The numerous causes make finding a simple solution impossible. There will have to be changes made on many fronts to create a solution.
Comprehensive immigration reform has been talked about for years and was attempted -- unsuccessfully -- by President Reagan. But the issue is so challenging that moving one step at a time might be more successful than attempting to do everything at once.
The first step that is on every Republican's mind is to secure the border. A vast majority of the unaccompanied alien children apprehended this fiscal year were apprehended in the Rio Grande Sector, one of nine sectors along the border. While additional measures can and should be put into place (i.e., more border patrols), beefing up the deterrent at the border would not solve the problem. But it would be an important starting point and the first one that should be put into action.
President Obama does not agree. His request this week for $3.7 billion in emergency funding from Congress to handle the influx does not incorporate additional border security. The concern is that additional humanitarian aid, without any change along the border itself, would simply perpetuate the problem.
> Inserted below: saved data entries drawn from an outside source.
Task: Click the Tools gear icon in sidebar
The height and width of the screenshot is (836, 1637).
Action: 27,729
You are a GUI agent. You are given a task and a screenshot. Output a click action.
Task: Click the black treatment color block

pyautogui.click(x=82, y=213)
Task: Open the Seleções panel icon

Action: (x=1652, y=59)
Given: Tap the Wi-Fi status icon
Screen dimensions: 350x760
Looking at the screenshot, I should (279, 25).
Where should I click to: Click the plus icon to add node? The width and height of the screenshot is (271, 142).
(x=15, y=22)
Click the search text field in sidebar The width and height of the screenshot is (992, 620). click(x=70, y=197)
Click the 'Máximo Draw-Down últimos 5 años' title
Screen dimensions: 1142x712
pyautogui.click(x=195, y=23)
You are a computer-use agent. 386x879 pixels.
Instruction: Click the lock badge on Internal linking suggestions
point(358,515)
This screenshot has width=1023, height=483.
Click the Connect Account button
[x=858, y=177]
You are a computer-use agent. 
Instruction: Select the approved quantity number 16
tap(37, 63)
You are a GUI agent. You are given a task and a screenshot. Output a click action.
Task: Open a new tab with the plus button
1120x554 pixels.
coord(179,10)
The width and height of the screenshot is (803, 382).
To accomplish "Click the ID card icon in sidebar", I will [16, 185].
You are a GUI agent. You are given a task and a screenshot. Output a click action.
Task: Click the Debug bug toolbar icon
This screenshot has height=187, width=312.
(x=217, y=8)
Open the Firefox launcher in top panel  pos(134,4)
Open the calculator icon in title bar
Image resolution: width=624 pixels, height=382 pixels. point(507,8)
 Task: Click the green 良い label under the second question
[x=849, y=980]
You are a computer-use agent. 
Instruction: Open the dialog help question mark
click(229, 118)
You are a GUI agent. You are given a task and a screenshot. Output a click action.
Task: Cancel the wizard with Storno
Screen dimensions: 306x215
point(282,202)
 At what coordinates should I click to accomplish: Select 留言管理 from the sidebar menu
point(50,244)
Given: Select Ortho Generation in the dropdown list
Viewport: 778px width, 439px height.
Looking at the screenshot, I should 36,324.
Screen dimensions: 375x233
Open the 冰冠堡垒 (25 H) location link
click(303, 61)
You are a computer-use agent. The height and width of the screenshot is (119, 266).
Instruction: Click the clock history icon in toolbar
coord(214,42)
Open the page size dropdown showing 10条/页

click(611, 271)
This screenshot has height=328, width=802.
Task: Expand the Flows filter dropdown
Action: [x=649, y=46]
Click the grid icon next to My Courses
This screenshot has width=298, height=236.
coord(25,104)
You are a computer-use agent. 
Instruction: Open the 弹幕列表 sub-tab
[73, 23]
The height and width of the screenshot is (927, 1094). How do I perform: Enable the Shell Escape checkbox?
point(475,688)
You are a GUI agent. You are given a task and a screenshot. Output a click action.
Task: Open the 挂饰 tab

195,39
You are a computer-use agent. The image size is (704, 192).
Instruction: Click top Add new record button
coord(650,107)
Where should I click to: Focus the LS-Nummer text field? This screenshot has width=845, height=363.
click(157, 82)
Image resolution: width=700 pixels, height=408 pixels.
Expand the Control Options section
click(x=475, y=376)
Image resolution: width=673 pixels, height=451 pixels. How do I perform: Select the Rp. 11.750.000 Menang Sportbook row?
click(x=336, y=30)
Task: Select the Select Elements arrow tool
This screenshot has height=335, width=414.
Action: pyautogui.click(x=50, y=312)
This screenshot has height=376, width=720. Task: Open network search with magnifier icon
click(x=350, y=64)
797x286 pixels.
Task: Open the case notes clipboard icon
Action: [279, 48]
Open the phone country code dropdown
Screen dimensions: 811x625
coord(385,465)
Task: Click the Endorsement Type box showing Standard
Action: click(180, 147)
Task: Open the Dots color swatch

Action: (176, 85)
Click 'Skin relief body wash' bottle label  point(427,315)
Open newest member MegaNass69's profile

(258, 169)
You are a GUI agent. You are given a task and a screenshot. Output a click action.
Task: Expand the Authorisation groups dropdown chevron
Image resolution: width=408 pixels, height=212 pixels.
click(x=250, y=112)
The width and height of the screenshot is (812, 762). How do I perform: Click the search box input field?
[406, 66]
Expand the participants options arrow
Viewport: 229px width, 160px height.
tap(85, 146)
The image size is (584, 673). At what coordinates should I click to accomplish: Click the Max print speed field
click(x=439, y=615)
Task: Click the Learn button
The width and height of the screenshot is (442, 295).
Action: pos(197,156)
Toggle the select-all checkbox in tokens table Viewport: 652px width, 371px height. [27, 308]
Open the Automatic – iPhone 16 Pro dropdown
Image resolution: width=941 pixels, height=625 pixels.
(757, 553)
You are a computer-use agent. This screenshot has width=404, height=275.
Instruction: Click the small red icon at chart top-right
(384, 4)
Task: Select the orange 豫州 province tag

A stronger border -- like any obstacle that stands in the way of a flow -- is only part of the solution. Some currents (i.e., perpetual poverty and gang violence) push people out of their country, and others (i.e., free health care and free education) pull people into our country. If the currents that push and pull the people through the sieve are weakened, then the barrier along the border does not need to be as strong.
This is not a simple problem, and it will require multiple complex solutions. For President Obama, his two-day trip to Texas this week focuses on fundraising, and represents a lost opportunity to visit the border and to see firsthand what is happening.
On Fox News, one of Obama's own Democratic congressmen took him to task for not visiting the border. "I'm sure that President Bush thought the same thing, that he could just look at everything from up in the sky, and then he owned it after a long time," said Henry Cuellar (D-Texas), in a reference to Bush's much-criticized flight over the stricken Gulf Coast after Hurricane Katrina in 2005. "So I hope this doesn't become the Katrina moment for President Obama, saying that he doesn't need to come to the border. He should come down."
For many of us, the image of President Bush patting FEMA chief Michael Brown on the back while saying, "Brownie, you're doing a heckuva job," in 2005, underscored just how out of touch the president was.
Cuellar understands that if you're going to call the flow of children through the border a humanitarian crisis, as the White House did with its request for billions more in aid, then you also have to have a human response. President Obama would serve himself -- and the country -- well by visiting the border, versus simply collecting fundraising checks farther north in the state.